Work required: Exactly the lines from the start of the data through the line containing "This screenshot has height=330, width=644." should be output, with both ends kept and nothing added.

═══ Given data ═══

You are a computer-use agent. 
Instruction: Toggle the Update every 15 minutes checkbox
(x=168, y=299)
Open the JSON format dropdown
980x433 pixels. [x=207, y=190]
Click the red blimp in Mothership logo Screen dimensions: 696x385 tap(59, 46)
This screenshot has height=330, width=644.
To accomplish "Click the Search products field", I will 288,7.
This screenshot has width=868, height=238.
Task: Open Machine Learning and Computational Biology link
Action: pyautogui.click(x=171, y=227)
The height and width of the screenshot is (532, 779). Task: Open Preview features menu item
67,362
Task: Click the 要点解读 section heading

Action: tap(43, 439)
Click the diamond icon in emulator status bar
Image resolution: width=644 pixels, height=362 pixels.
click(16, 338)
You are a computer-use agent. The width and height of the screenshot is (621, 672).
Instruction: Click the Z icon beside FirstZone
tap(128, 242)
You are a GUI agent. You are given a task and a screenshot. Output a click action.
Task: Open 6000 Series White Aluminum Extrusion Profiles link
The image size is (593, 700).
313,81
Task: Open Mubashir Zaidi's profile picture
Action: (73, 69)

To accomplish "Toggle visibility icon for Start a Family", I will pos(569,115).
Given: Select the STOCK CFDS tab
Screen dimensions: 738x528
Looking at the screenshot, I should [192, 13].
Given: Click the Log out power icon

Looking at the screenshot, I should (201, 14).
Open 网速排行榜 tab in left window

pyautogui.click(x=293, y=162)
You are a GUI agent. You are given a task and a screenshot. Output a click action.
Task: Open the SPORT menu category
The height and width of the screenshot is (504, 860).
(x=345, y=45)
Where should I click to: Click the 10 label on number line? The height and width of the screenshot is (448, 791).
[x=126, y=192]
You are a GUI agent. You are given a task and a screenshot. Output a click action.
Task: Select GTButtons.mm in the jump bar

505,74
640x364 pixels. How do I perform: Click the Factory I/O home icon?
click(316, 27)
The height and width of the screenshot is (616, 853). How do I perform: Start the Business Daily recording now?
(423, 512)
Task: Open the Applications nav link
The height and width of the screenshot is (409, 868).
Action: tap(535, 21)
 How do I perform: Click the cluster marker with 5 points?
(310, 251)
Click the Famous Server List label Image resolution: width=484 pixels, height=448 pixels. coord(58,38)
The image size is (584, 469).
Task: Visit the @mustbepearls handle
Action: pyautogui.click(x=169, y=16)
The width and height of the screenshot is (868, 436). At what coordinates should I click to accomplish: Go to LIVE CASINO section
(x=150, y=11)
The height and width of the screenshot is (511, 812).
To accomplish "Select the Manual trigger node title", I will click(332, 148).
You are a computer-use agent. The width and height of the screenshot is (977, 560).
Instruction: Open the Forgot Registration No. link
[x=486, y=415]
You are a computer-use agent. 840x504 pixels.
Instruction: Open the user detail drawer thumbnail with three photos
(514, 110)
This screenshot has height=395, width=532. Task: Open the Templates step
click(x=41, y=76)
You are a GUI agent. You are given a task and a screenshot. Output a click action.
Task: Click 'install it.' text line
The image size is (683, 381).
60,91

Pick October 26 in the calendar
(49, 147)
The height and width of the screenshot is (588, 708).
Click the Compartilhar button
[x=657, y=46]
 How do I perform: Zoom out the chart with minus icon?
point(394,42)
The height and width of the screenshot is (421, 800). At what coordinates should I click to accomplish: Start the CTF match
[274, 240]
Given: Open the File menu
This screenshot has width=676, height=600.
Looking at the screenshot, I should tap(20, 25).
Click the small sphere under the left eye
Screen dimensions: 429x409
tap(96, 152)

═══

Solution to the exercise:
You are a computer-use agent. 
Instruction: Toggle the Update every 15 minutes checkbox
(x=168, y=299)
Open the JSON format dropdown
980x433 pixels. [x=207, y=190]
Click the red blimp in Mothership logo Screen dimensions: 696x385 tap(59, 46)
This screenshot has height=330, width=644.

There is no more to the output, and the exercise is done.